Of course, the dramatic core of any good teen romance, from Romeo and Juliet to Grease, is a hot, class-conflict love affair. Cliques are therefore necessary, but the new films make the division between classes less a monetary issue and more a factor of personality. All borders between social circles are transparent, and with enough self-confidence, you can leap over them. Kat straddles the world of popular girls, lesbian nightclubbers and motorheads. The brooding, artistic weirdo Laney in She's All That almost becomes prom queen. Seth Green's hip-hopper wanna-be in Can't Hardly Wait somehow makes the white kid empathetic.

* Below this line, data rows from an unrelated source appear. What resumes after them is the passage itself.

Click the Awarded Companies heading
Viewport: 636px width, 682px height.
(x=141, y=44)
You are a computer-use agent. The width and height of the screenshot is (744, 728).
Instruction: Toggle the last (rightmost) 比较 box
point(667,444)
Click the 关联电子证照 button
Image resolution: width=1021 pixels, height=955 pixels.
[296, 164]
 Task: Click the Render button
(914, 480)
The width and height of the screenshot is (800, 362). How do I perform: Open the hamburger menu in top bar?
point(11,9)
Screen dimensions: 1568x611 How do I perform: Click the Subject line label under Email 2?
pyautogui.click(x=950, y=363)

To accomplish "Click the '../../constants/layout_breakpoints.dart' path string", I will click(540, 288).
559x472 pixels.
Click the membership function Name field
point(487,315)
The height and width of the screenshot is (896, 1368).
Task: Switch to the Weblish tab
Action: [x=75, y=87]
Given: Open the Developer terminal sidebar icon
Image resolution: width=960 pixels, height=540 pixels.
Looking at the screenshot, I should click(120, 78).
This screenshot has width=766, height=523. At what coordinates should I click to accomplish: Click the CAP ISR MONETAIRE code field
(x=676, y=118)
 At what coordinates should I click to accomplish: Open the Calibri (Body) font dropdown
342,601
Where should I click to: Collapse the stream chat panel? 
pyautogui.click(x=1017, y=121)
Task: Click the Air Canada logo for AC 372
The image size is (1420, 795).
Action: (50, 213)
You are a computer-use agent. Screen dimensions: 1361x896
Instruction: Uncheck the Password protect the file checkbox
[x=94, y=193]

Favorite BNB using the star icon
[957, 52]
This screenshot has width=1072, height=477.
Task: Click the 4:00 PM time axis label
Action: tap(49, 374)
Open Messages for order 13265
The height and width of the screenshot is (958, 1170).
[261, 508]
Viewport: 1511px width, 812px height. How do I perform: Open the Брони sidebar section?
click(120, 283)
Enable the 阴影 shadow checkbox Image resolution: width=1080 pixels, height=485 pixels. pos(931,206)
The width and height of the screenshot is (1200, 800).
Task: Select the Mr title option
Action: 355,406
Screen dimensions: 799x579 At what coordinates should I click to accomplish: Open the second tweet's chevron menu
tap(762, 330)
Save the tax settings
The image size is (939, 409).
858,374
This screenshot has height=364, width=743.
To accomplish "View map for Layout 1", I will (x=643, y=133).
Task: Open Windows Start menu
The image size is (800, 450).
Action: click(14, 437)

The classic stereotypes of jocks and nerds and prom kings have survived, though each in a more acceptable, watered-down version. Geeks are kind of hip. Math chicks are cute. Jocks can be smart. (Beefy boys Van Der Beek in Varsity Blues and Tobias Mehler in Disturbing Behavior both carry around a copy of Slaughterhouse Five.) A few new stereotypes have been added to the mix, too: hot lesbians (Election, 10 Things . . . ); white kids who want to be black (Go, Can't Hardly Wait, 10 Things . . . ); gay kids who flaunt it (Go, Cruel Intentions). But, as always, being popular makes you shallow, being awkward makes you weak, being smart makes you a total dork, being an unfairly maligned outcast makes you a hero. Same as before, same as always.
The one recent "backward" approach to cliques was in Drew Barrymore's miserably sappy Never Been Kissed, which is less a product of the New Teen Cinema than it is a fungus launched from the corpse of a bad '80s Jon Cryer film. Her Josie character, once a pimply laughingstock at her high school, goes back at age 25 and learns how great and fun and meaningful life is when you're popular, and that her life would have been better had she been popular way back then. How did this get made? Hel-lo?
LESSON 6: The star doesn't matter. Just take a look at the recent box office, evidence that who's in a big movie doesn't make it big. The most star power the New Teen Cinema boasts are castings like "the kid from 3rd Rock" or "that guy from Dawson's Creek." The films don't rely on marquee names, and even though some might start to sound familiar (Jennifer Love Hewitt, Reese Witherspoon, Katie Holmes, James Van Der Beek), not one of them can sell a film unless surrounded by a half-dozen of their best-looking buddies. And this young talent comes really cheap. Huge vehicles for Clint Eastwood and Sean Connery and expensive old white men do so-so business these days, but good high school pop flies off the ticket counter, no matter who's in it, so long as it feels good, it looks right, and, oh, yeah--it's got girls in it.
LESSON 7: Girls rule! This couldn't be more clear. It's written on every chalkboard in some sort of permanent chalk. It's scrawled on the rest-room stall doors. It's painted on a banner that the football players run through. It's the prom theme. By reinventing the world for broadcast to the new teens, the structures of society have shifted, and the female lands on top.
Economics is easy; it's all numbers: Today's teens spend nearly $80 billion a year, with girls dishing out more than half of that, according to Teenage Research Unlimited Inc., which tracks that sort of thing. Teens are only 12 percent of the population (now), but buy 27 percent of movie tickets, spending about $5 billion on entertainment. And this is only the beginning. The generation of kids born between 1977 and 1994 (roughly) is packed with 60 million bodies, three times the size of Generation X, and most of them haven't even hit puberty yet. The current feeding frenzy is meant to capture only the oldest of them, particularly the girls who announced themselves by making Titanic the biggest thing ever by watching Leo over and over again and proving that, for the first time, they are a box-office force, perhaps the box-office force. Clearly, we've entered an era of girl-happy pop that still hasn't maxed out on the number of manufactured pretty-boy bands it can support: the Backstreet Boys and 'N Sync and 98 degrees and C Note, and more arriving every day.